Angelica, farmacista ucraina: «Medicine per aiutare il mio Paese»

Non sono tutte badanti o colf. Le donne ucraine non sono una qualifica professionale che, una volta acquisita, non ha più speranza di essere modificata. Non è così. Lo dimostra la biografia di Anzhelika Shevchuk, 44 anni, prima laurea in farmacia conseguita in Ucraina e seconda a Ferrara nel 2012.
Per tutti noi lei è Angelica, farmacista dal cuore grande. E spezzato.
«Giovedì mattina il mio amico Igor mi ha mandato un messaggio dall’Ucraina. Due righe in cui ha scritto "la guerra è cominciata. Stanno bombardando Kiev, Odessa, Charkiv". L’ho letto un’ora dopo ed ho acceso la televisione, quasi in trance. Poi sono scoppiata a piangere e non riuscivo più a smettere. In casa si sono svegliati tutti. Tutti eravamo senza parole. Mi sembra assurdo, fuori luogo: vi sembra possibile che un Paese sovrano nel cuore dell’Europa possa essere attaccato così, come se nulla fosse, nel 2022?

Poche ore dopo l’attacco, lei è andata nella farmacia in centro storico dove lavora da quattro anni. Come ha vissuto quelle prime ore?
«Non è stato facile, ma sono stata sostenuta dall’affetto delle persone. In molti mi hanno abbracciata per farmi coraggio e qualcuno è riuscito a commuovermi. Come una ragazza di origine marocchina che mi ha dato del denaro per aiutare il mio popolo. Aiutare. Che bella parola. Io vivo per aiutare gli altri, così mi sono data da fare ed ho acquistato farmaci, integratori, oggetti di primo soccorso da spedire in Ucraina per le persone che combattono in prima linea. Il materiale partirà via terra stamattina, sabato. In queste ore stiamo organizzando un punto di arrivo in territorio polacco, dove i nostro connazionali verranno a prendere i pacchi.
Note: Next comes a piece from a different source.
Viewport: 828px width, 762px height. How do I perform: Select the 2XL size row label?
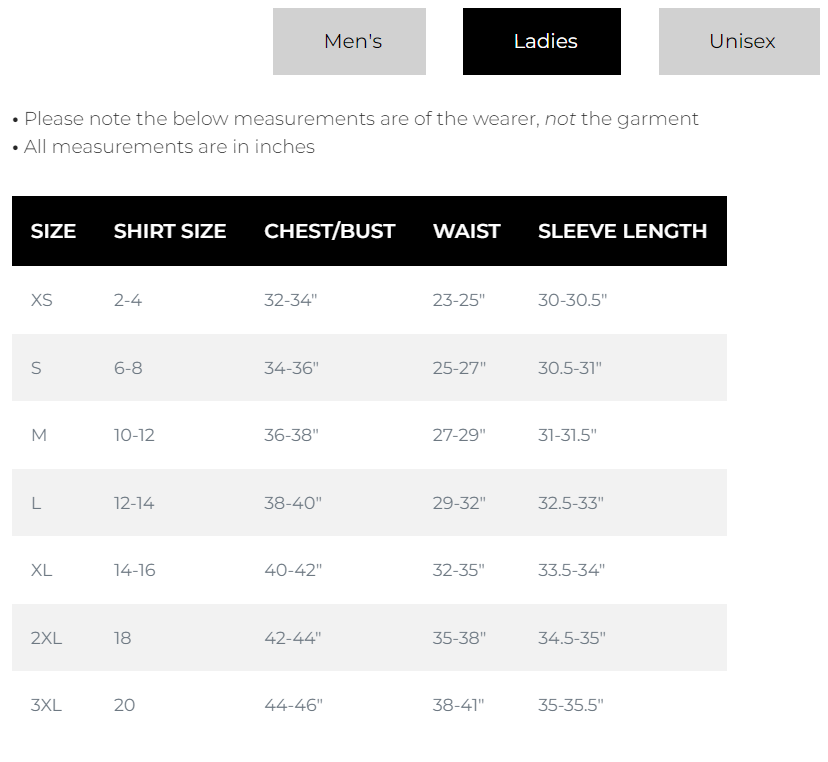pos(46,638)
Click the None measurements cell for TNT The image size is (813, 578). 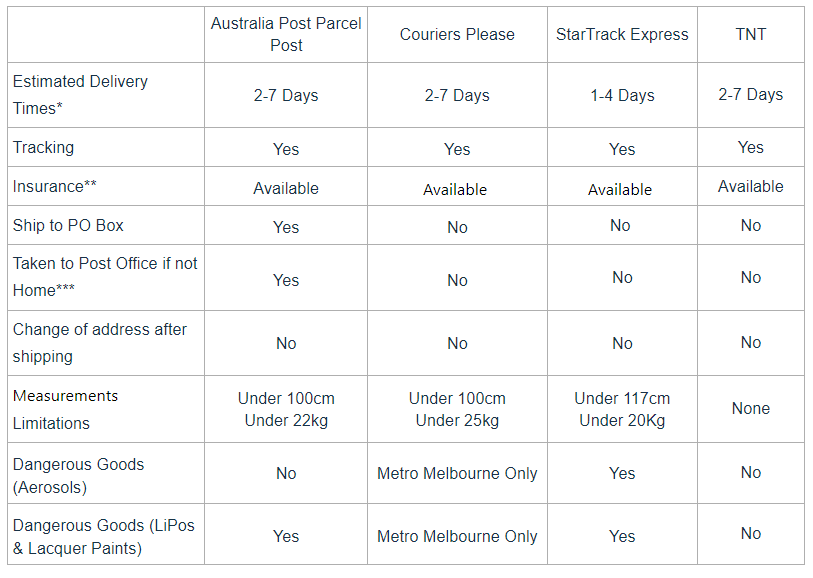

I confini sono aperti, ma per uscire le code sono lunghissime e, soprattutto, c’è il rischio che gli uomini non possano più espatriare».
In Ucraina si combatte da otto anni, durante i quali lei ha sostenuto i giovani al fronte. In che modo?
«Con i farmaci. Ne raccolgo molti, alcuni acquistati, altri donati da chi ha finito la terapia e ne avanza una parte. Così. Li raccolgo e li spedisco ad un’Associazione di volontari che aiuta quelli che sono in guerra. In abbigliamento militare, si recano nelle zone calde del conflitto, nella regione del Donbass e non solo. Adesso i bisogni sono tantissimi. È un disastro, un disastro. Un’invasione dettata dall’odio razziale. Come se il popolo ucraino non esistesse».Angelica, prima di emigrare, lei in Ucraina lavorava già da anni in una farmacia. Perché se n’è andata?
«Dovevo scegliere: con quello che guadagnavo o mangiavo o pagavo l’affitto. Siccome per vivere dovevo fare entrambe le cose, non mi rimaneva altro che partire. Quando sono arrivata qui avevo in tasca venti dollari. Ho iniziato a lavorare come colf e mi spostavo in bicicletta, anche su distanze impegnative. Ho lavorato in un supermercato, in un ristorante, nelle famiglie. Ma avevo un sogno, il mio sogno: un giorno lavorerò in farmacia, mi ripetevo».
È tornata in farmacia dopo aver letto un annuncio sul Giornale di Brescia.
«Sì, un giorno ho letto che cercavano personale per una parafarmacia a Cortefranca, nel centro commerciale «Le Torbiere». Ho mandato il curriculum e sono stata assunta come commessa. Nel tempo libero studiavo ed assorbivo tutto, come una spugna. Lo stesso quando ho lavorato con il dottor Schiavo, da cui ho imparato moltissimo. In molti mi hanno convinta a riprendere gli studi: in Università mi hanno tenuto validi undici esami e un anno di studio. Così, nel 2010 ho iniziato il secondo anno di Farmacia a Ferrara e mi sono laureata nel 2012: in due anni 27 esami, la tesi e l’esame di Stato. A volte sostenevo due esami, uno la mattina e uno il pomeriggio, per risparmiare i soldi del viaggio. Con me, spesso, portavo anche i miei due bambini perché non avevo a chi affidarli».
Lei lavora in corso Garibaldi, zona multietnica. Qual è il rapporto con i residenti?
«Aiuto tutti, di qualsiasi nazionalità. Con gli immigrati dell’Est, parlo russo. Con tutti gli altri sono accogliente. L’affetto delle persone per me è vitale, perché in qualche modo compensa quell’affetto che non ho ricevuto da bambina».